Ordem de trabalho 1: Segundo o trecho sobre neurônios, quantos neurotransmissores já foram descritos?
Ordem de trabalho 2: Reescreva em forma de lista o parágrafo do trecho sobre neurônios que começa com "Temos cada um de nós a opção", mantendo todas as opções mencionadas.
Ordem de trabalho 3: Escreva a continuação do trecho sobre neurônios a partir da última frase apresentada.

5. Cada neurônio libera, em geral, só um tipo de neurotransmissor.
Sabemos que já foram descritos cerca de 100 neurotransmissores, sendo os mais conhecidos a adrenalina, a noradrenalina, a serotonina, a dopamina, o glutamato, o gaba e os peptídeos.
6. Um mesmo neurônio produz efeitos diferentes conforme o neurônio vizinho que estimula, mesmo liberando sempre um único neurotransmissor.
7. Quando estimulado por um neurotransmissor, o neurônio produz um aumento na sua árvore de dendritos e cria novos portões de receptores nas sinapses.
Isso amplia muito os botões das sinapses expandindo os contatos com um número maior de neurônios vizinhos. Produzindo, assim, redes de conexões mais expandidas e construindo um dos fundamentos do nosso aprendizado.
8. Cada cérebro acolhe os estímulos que buscamos por escolha nossa.
Temos cada um de nós a opção de ouvir uma boa música, uma aula agradável, cantarolar, dançar, escrever um recado, abrir um bom livro ou saborear um sorvete.
Comportamentos e sensações são registrados nos neurônios e interpretados na mente.
As sensações são anotadas no corpo, projetadas no cérebro e interpretadas na mente.
Quando o estímulo atinge o neurônio, seu núcleo, constrói uma receita de proteínas com o RNA e depois o RNA mensageiro que é levado até aos retículos endoplasmáticos para nova transformação – entre esses retículos está o de Nilss situado no citoplasma, já fora do núcleo.
São nesses retículos proteicos, que a receita definitiva é reformulada visando construir “portões” nos receptores axônicos ajustados nos terminais sinápticos.
Cada “portão” pode abrir ou fechar para o neurotransmissor que o atinge.
Isso significa que ao fazermos a escolha desse ou daquele estímulo afetaremos a estrutura dos neurônios que vão recepcionar nossa mente.
Portanto, os neurônios de cada um de nós são desenhados pelas nossas escolhas.

Trechos dos dados:
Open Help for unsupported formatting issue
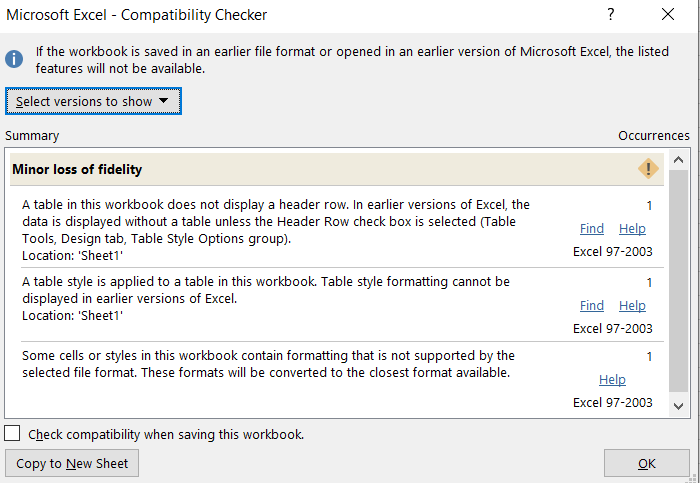Image resolution: width=700 pixels, height=483 pixels. coord(612,379)
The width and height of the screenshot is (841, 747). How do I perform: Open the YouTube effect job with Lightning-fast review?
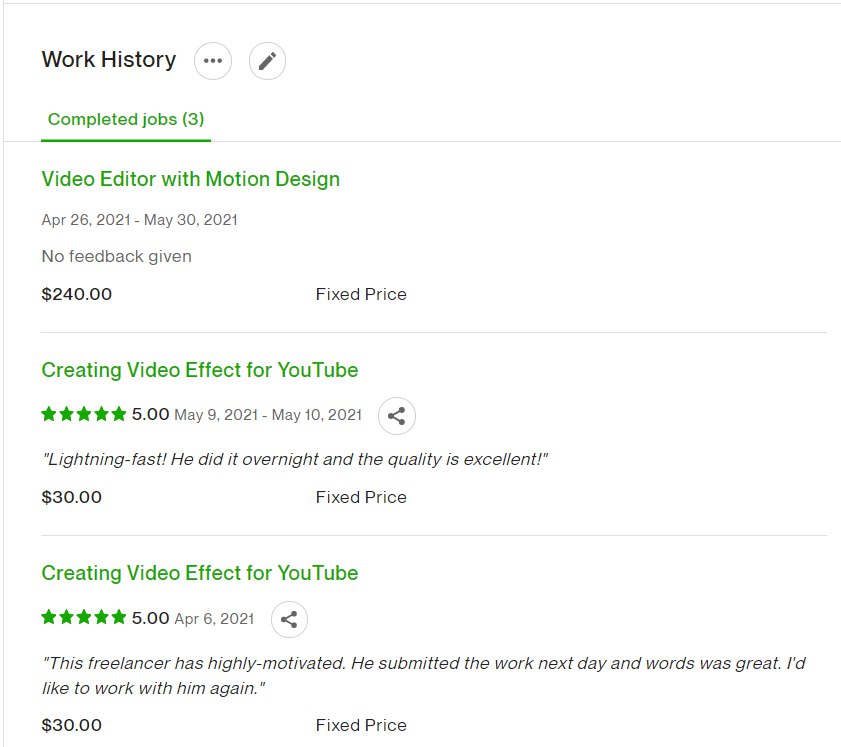point(199,371)
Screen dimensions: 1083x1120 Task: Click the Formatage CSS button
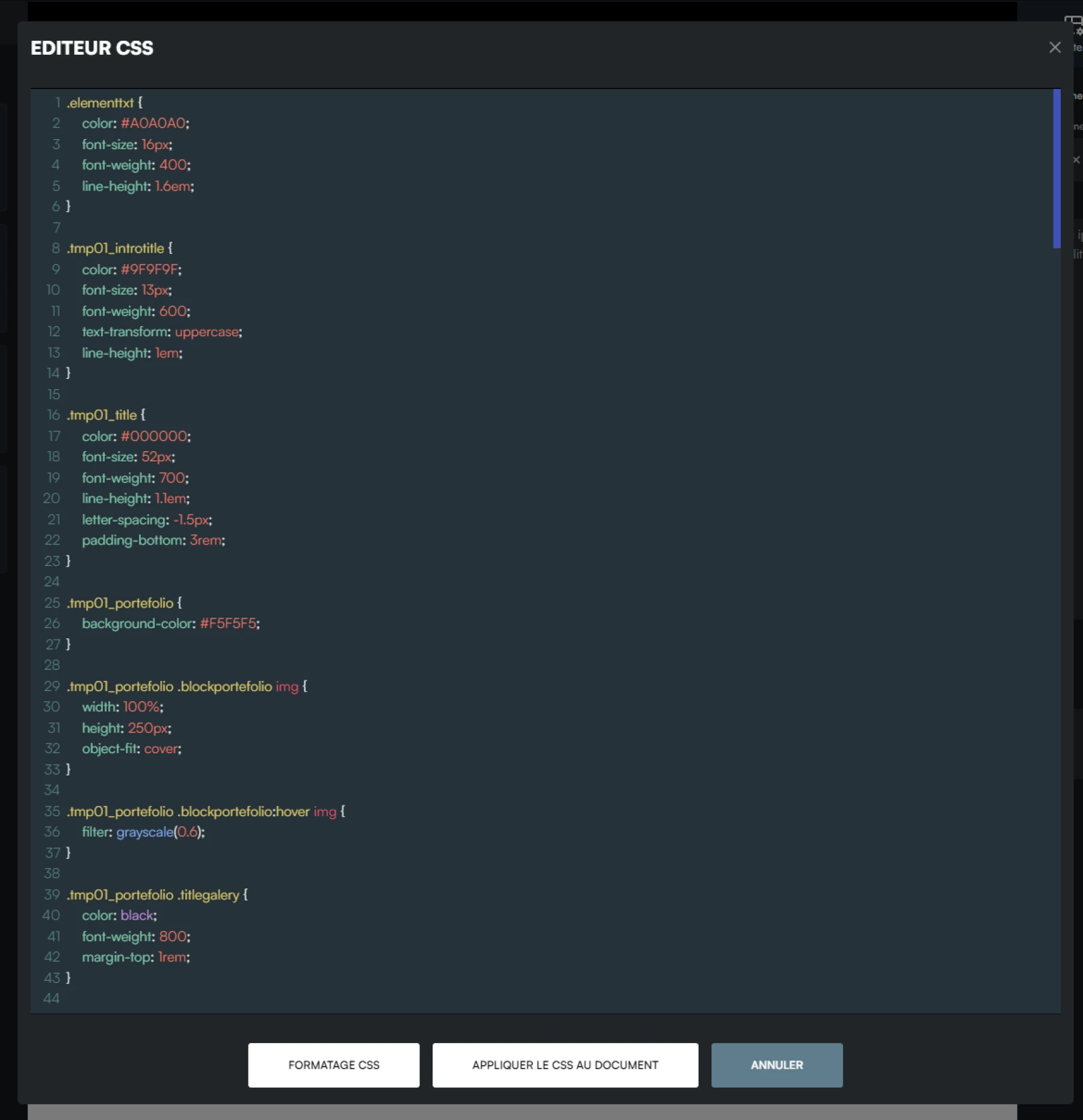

Resposta 1: Cerca de 100 neurotransmissores.

Resposta 2:
Cada um de nós tem a opção de:
- ouvir uma boa música;
- ouvir uma aula agradável;
- cantarolar;
- dançar;
- escrever um recado;
- abrir um bom livro;
- saborear um sorvete.

Resposta 3:
9. Numa experiência criativa o psicólogo canadense Donald Hebb, em 1949, mostrou que neurônios que repetidamente se estimulam juntos, permanecem juntos.
Um estímulo num primeiro neurônio libera neurotransmissores na sinapse que estimula um neurônio vizinho.
Repetindo o estímulo várias vezes foi percebido, depois, que estímulos mais leves já produziam resposta no segundo neurônio.
Isso estabeleceu um trânsito, uma conexão, uma via de transmissão.
Esse experimento revela um dos princípios da aprendizagem.
A repetição reforça as ligações entre os neurônios favorecendo o aprendizado.
10. Nessa mesma linha de pesquisa Eric Kandel descobriu que um neurônio estimulado fica hipersensibilidade no início e depois desenvolve uma habituação.
Como se “acostumasse” com o primeiro choque e reage fracamente depois disso aos choques subsequentes.
Essa sensibilidade aumentada e a habituação fazem parte, também, da fisiologia do aprendizado.
Eric Kandel ganhou o prêmio Nobel no ano 2000.
11. A italiana Rita Levi Montalcin também premiada pelo Nobel em 1986, descobriu uma substância química que promove o crescimento dos neurônios expandindo a sua árvore de dendritos.
É o fator de crescimento neural.
Ela trabalhou durante nove anos no Brasil.
12. Após o nascimento ocorre a morte de grande número de neurônios permitindo a organização definitiva do cérebro adulto.
Alguns têm de serem eliminados para outros crescerem.
Depois da juventude só morrem os neurônios que sofrerem algumas doenças como o Alzheimer.
Antigamente se pensava que morriam neurônios à medida que envelhecemos.
Hoje sabemos que os neurônios permanecem vivos na velhice, talvez com menos conexões.
13. Neurônios em espelho
Em 1999, na Universidade de Padova, estudando no cérebro a atividade motora em macaco percebeu-se que as áreas motoras se ativavam no animal que fazia o gesto e, curiosamente, nas mesmas áreas de um macaco que observava o movimento no primeiro animal.
Esse fenômeno explicou a empatia que sentimos ao testemunharmos a atividade ou o sofrimento de uma outra pessoa ao nosso lado.
Lição de casa
A gigantesca população de neurônios que recebemos como dádiva da natureza, inaugura nossa vida mental com um padrão mais ou menos fixo.
A primeira lição do bebê humano é o aconchego e a sobrevivência.
A partir daí somos envolvidos pelos estímulos ambientais onde vamos aprender a fazer escolhas.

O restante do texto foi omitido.